_WORK ITEM_
In the material below, find each line holding the string "entry" and copy it.

_PROVIDED DATA_
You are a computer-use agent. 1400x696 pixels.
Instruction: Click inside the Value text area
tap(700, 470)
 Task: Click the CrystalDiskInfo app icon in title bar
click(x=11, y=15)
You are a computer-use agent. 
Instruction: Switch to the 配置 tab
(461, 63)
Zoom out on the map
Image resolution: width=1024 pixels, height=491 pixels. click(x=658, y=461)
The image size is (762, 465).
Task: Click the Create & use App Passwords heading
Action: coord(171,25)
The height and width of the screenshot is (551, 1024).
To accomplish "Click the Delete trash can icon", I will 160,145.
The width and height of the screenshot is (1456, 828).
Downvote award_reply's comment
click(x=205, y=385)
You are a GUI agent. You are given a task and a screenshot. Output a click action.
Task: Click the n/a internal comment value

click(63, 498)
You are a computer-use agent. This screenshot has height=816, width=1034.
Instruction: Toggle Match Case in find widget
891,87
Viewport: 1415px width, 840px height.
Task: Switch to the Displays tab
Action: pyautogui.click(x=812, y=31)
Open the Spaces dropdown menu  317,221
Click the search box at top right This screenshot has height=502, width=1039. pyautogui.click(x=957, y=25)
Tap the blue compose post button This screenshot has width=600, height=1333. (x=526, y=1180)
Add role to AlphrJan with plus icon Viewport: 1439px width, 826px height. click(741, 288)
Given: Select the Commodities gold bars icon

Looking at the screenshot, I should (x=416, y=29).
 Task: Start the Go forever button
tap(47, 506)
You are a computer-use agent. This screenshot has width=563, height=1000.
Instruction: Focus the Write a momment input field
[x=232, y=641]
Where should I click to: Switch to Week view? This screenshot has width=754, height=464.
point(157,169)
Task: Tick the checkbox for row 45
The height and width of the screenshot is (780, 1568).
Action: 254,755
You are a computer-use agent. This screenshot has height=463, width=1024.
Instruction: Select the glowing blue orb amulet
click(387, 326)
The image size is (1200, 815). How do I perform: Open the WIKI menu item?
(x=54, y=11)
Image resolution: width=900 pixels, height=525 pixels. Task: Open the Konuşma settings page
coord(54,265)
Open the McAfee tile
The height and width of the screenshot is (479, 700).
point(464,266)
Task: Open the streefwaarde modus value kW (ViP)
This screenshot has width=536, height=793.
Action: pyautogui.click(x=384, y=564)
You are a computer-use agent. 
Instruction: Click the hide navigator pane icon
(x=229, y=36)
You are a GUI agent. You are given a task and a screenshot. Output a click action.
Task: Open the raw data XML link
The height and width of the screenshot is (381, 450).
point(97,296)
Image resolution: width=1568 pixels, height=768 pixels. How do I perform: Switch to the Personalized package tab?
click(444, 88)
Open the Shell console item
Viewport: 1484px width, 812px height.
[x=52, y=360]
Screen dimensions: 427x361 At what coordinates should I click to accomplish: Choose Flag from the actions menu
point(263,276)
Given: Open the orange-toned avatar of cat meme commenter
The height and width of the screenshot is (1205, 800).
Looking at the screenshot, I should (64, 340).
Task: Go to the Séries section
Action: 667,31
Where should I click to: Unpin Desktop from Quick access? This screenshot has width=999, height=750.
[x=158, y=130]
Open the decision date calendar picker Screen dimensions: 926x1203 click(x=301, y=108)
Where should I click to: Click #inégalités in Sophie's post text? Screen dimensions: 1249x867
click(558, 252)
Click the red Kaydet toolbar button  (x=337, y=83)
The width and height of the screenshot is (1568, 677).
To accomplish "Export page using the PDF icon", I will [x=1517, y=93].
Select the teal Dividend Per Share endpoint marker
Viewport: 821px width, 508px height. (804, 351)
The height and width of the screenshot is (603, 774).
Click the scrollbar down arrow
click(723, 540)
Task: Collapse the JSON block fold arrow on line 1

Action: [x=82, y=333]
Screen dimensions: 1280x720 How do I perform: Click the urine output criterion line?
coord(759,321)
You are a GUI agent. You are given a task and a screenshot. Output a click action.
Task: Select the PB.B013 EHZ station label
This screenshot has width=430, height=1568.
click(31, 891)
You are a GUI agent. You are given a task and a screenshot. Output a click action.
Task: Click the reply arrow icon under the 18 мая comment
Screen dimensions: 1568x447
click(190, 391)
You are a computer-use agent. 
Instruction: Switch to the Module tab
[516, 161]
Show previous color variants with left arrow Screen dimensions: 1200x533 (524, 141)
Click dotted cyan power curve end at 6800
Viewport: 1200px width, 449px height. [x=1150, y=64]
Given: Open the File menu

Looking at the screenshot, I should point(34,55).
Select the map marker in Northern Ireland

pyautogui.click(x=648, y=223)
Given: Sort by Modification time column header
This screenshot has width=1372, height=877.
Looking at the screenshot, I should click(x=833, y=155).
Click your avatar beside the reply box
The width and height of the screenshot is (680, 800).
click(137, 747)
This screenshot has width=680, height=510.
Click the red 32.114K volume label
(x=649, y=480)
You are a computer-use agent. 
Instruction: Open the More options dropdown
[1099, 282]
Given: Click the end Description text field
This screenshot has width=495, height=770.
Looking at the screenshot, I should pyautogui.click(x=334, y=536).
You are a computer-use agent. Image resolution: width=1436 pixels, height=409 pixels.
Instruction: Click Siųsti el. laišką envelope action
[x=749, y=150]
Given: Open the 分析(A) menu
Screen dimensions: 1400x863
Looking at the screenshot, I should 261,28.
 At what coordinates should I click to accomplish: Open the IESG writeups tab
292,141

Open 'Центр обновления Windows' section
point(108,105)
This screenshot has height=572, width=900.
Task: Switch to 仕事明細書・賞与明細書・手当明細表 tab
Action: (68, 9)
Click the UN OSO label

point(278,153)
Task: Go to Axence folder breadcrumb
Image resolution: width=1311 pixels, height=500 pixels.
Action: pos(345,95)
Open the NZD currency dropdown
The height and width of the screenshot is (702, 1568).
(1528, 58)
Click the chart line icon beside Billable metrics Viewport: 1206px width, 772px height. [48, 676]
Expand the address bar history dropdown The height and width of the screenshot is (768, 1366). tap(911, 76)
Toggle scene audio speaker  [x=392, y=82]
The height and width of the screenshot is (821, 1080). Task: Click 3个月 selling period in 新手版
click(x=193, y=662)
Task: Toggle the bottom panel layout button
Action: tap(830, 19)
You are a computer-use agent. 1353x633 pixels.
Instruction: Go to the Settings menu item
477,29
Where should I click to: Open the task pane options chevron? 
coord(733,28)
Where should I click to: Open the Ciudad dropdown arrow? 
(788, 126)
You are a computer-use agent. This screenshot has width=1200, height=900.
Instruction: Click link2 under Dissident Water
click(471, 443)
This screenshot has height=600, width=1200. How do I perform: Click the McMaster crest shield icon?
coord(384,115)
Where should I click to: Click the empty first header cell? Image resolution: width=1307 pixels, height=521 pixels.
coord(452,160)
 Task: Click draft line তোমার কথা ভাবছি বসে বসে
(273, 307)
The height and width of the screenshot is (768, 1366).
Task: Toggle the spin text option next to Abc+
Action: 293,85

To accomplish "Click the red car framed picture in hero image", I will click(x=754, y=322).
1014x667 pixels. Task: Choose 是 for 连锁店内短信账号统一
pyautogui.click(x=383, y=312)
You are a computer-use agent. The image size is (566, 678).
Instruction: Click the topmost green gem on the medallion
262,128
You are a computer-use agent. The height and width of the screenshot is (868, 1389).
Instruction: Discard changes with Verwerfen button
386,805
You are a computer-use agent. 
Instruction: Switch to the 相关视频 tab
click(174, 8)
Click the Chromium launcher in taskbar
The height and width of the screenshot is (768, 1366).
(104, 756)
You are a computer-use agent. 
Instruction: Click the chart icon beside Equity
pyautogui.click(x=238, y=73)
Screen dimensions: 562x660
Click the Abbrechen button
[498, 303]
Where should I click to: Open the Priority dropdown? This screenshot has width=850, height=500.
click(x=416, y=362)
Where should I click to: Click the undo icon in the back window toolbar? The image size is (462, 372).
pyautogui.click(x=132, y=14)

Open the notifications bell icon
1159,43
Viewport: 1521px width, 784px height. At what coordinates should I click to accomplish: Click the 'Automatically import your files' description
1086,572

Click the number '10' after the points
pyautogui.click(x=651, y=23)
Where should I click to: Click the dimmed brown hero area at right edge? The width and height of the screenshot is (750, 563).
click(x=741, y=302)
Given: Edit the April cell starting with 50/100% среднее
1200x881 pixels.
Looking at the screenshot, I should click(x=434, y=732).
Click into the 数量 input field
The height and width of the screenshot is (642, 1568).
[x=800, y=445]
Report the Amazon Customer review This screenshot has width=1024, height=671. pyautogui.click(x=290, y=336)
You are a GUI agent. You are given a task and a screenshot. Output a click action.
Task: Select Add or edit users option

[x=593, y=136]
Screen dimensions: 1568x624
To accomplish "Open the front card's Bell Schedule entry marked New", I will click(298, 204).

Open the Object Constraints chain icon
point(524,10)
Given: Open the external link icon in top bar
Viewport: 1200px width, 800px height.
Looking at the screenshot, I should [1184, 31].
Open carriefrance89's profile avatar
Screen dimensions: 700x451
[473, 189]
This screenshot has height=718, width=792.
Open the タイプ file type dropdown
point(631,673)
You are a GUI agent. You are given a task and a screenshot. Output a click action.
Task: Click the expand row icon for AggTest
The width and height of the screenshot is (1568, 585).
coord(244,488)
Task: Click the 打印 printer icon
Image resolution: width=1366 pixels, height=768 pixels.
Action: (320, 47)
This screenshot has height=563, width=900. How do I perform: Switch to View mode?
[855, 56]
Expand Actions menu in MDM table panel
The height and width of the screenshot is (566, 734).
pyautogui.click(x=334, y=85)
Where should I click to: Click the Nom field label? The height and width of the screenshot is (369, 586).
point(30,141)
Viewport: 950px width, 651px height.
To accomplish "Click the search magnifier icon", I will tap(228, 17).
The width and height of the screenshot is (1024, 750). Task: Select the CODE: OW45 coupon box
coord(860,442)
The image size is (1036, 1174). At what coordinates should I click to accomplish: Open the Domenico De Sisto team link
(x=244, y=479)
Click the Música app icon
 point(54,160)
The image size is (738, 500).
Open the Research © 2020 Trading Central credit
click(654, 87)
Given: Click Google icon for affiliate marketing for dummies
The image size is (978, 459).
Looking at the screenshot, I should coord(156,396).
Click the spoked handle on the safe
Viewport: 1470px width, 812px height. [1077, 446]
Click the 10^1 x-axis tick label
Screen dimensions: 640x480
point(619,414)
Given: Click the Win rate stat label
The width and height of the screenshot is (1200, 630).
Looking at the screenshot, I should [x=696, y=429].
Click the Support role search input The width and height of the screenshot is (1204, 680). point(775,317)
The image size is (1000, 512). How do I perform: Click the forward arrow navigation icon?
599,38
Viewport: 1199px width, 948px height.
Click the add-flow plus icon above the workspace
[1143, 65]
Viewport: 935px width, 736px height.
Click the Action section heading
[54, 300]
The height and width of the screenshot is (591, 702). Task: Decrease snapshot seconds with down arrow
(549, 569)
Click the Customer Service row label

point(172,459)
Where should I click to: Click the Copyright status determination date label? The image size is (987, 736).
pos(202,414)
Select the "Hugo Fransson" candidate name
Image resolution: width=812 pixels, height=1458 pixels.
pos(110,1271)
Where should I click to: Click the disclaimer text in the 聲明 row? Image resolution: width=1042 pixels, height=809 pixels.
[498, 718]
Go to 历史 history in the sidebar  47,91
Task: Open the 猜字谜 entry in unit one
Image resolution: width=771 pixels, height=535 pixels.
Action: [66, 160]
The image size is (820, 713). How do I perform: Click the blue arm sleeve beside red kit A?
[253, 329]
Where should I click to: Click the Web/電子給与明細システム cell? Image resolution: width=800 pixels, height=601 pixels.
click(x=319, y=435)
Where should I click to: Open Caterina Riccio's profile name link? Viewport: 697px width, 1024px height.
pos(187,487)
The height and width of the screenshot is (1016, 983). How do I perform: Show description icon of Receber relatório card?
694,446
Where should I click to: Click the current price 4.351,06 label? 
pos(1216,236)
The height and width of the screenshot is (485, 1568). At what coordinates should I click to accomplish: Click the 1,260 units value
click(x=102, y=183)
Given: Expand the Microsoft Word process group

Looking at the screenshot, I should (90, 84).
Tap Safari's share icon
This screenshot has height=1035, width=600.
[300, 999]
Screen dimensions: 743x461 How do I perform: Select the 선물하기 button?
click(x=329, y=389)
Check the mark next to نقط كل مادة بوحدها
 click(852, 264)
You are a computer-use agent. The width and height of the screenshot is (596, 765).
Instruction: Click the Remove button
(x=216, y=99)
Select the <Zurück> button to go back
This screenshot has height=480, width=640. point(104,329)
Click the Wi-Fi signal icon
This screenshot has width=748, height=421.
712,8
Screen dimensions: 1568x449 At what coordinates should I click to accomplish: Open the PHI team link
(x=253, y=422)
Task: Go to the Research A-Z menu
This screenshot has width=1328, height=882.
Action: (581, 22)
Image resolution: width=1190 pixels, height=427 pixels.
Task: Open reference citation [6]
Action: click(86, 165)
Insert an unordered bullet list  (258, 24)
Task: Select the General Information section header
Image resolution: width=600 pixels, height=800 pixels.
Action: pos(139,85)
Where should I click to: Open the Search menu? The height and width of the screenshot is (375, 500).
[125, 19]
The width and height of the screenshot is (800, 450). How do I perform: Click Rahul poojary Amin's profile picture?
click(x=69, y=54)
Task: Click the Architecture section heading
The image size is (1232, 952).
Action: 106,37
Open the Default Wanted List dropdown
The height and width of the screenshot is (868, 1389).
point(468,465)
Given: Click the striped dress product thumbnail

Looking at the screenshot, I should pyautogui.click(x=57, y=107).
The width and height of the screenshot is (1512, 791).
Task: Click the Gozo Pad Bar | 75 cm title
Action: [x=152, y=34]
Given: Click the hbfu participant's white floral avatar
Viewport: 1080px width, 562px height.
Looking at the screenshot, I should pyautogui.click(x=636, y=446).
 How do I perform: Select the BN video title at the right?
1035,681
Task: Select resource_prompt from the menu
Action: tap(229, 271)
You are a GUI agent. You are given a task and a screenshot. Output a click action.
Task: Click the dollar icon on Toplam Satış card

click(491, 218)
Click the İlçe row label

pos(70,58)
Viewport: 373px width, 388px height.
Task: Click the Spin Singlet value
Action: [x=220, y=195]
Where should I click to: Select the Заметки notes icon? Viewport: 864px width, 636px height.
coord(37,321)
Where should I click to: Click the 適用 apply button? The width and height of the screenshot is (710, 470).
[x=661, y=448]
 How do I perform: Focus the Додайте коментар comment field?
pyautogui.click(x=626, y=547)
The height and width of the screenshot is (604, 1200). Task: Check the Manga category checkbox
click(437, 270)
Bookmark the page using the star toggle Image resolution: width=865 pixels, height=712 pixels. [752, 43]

_RESULT OF THIS TASK_
To accomplish "Open the front card's Bell Schedule entry marked New", I will click(298, 204).
Task: Open the 猜字谜 entry in unit one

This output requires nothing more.